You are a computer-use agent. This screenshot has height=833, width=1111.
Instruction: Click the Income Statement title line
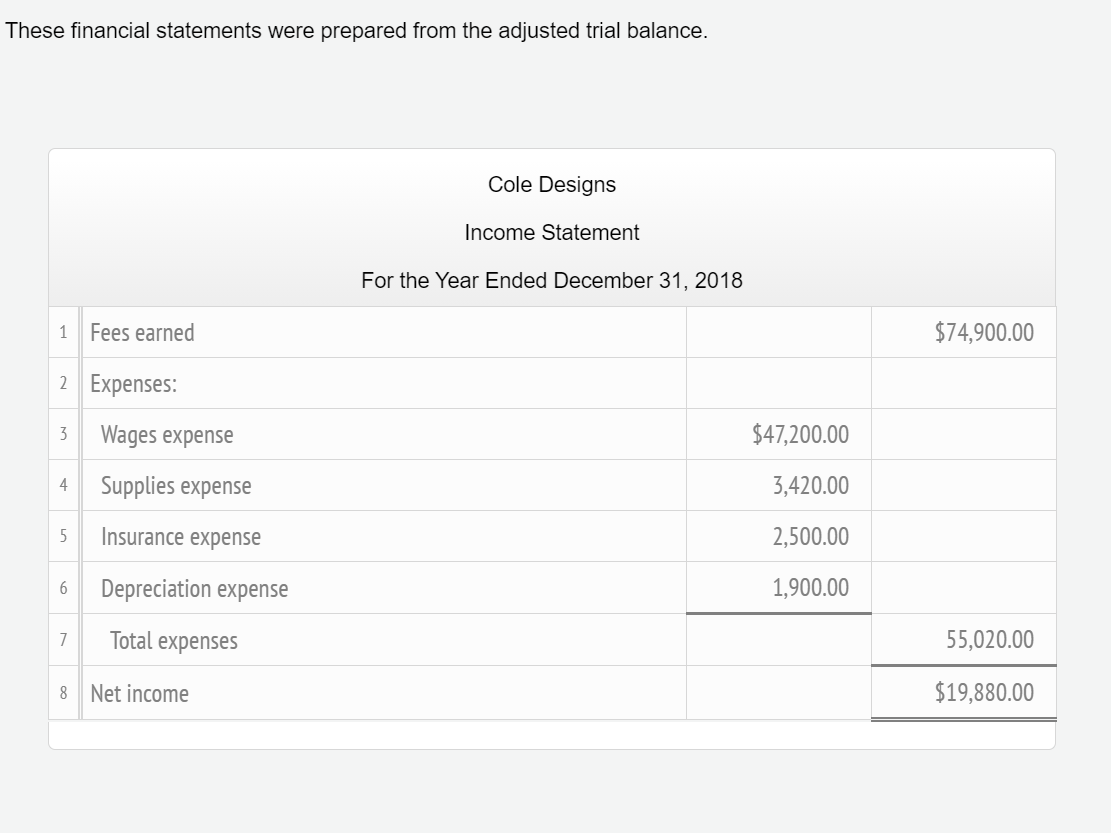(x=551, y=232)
---
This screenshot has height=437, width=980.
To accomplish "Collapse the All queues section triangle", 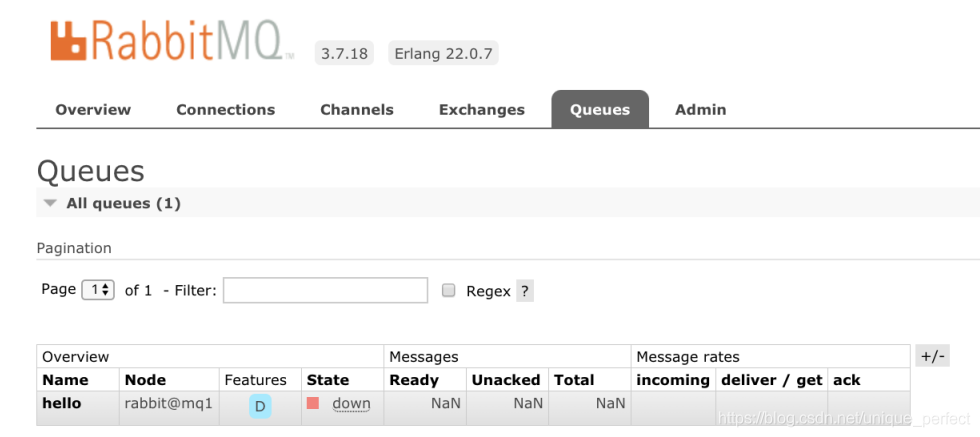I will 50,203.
* * *
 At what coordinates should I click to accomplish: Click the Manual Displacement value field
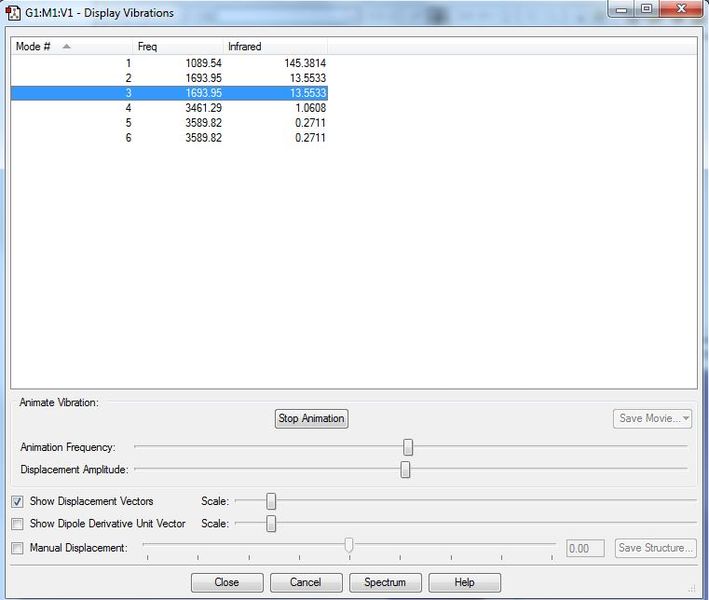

(WHAT IS EXPECTED) Look over the listing. Pull out every line with the string "height" in it.

(ANSWER SECTION)
You are a computer-use agent. This screenshot has height=833, width=1111.
This screenshot has height=437, width=980.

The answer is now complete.